Additional studies are also necessary to test the utility of family history when combined with existing, well-validated risk scores such as the FRS. There are numerous family history risk prediction models that have been proposed; however, the studies lack power, making it difficult to identify applicability to the population at large. In addition, many scores have added other emerging risk factors to these predictive equations, making it difficult to assess family history separately.
There are also gaps in knowledge regarding the barriers to using family history in CVD risk assessment. For example, is the root of the problem the perception of family history, knowledge of how to incorporate the information, or inadequate guidelines to follow for preventive therapy? It is unclear why there is a lag between guideline development and adoption of guidelines into clinical practice.

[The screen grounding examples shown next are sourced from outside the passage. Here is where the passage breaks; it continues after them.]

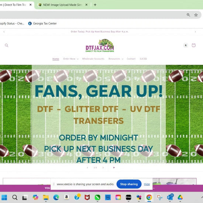The width and height of the screenshot is (203, 203).
Task: Launch McAfee from the taskbar
Action: [87, 197]
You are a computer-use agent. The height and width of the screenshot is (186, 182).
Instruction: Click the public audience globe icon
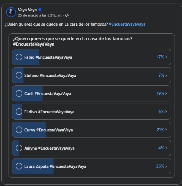point(67,15)
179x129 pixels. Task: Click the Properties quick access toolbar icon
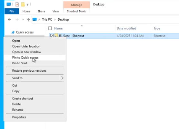point(17,5)
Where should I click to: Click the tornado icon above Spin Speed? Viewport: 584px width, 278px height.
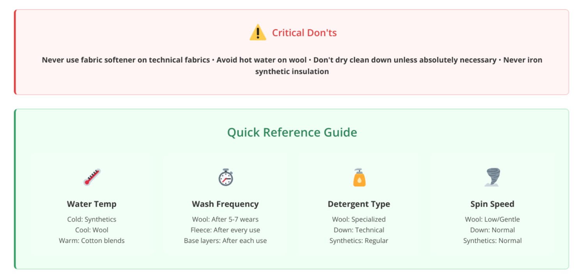492,177
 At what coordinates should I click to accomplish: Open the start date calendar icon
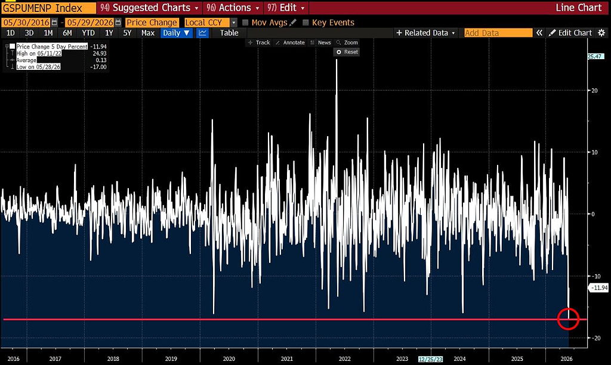(54, 23)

Review of literature for strength and quality reveals that family history is a missing component of CVD risk appraisal, and its inclusion could improve accuracy in global CVD risk estimation. Recommendations for a process change are made on the basis of the evidence that family history data are accessible, inexpensive, and personalized. The research evidence strongly supports using a clinical algorithm that recognizes family history of premature CVD as an independent high-risk factor, in addition to the FRS or incorporated within the FRS. Translation of this research into practice would help providers such as nurse practitioners to assess family history of CVD with a systematic process and to recommend appropriate aggressive preventive care for patients in this high-risk category.

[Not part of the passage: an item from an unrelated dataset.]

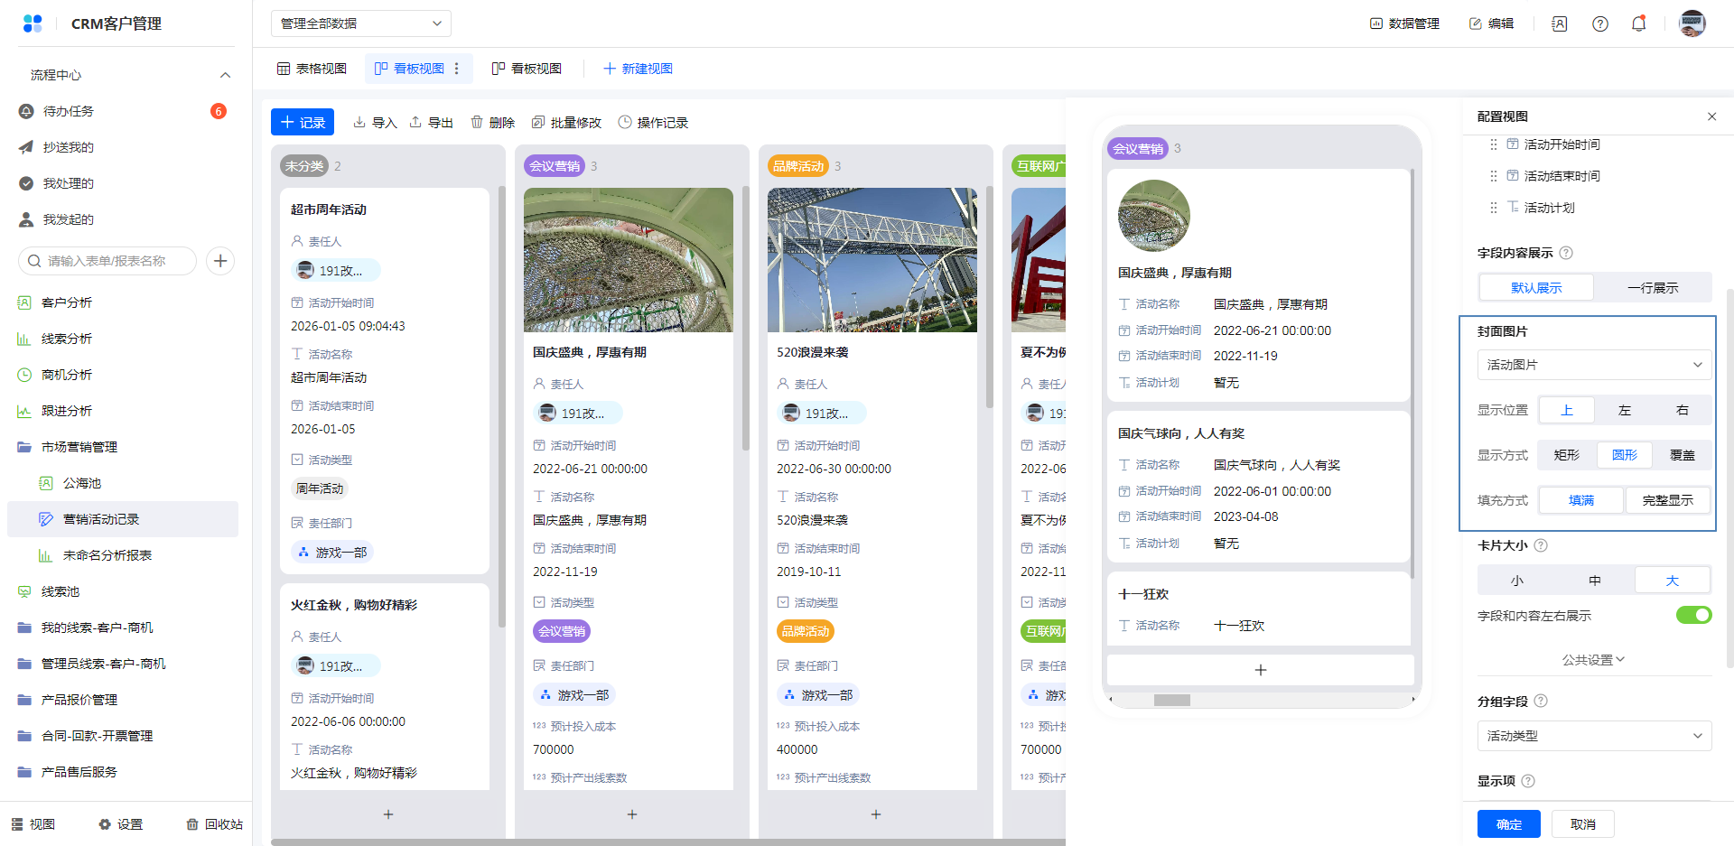Open operation records clock icon
Viewport: 1734px width, 846px height.
[625, 122]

The opportunity to capture patients at risk for CVD, who are otherwise overlooked by traditional methods, and to provide them the awareness to protect themselves before overt disease presents is supported by robust evidence. This evidence must not be overlooked. Furthermore, the cost of preventive care for patients detected earlier in the progression of disease would be far less than that after an acute CVD event has taken place.1
Ultimately, the implementation of a clinical algorithm for family history of premature CVD would translate the evidence to standardize preventive health practices, improve the identification of high-risk patients, and provide this susceptible population with the needed primary preventive care to combat the number 1 killer of both men and women in the United States.

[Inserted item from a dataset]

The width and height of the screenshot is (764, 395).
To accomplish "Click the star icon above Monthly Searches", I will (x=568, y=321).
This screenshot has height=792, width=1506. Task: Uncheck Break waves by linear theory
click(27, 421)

* Literature review unequivocally supports the inclusion of family history as a strong and independent risk factor of cardiovascular risk estimation.
* Although clinical guidelines recognize family history as an indicator of heightened risk, these guidelines do not provide nurse practitioners with clear direction for clinical decision making.
* A clinical algorithm for inclusion of family history would standardize preventive health practices, improve the identification of high-risk patients, and provide preventive interventions that address patients' accurate risk.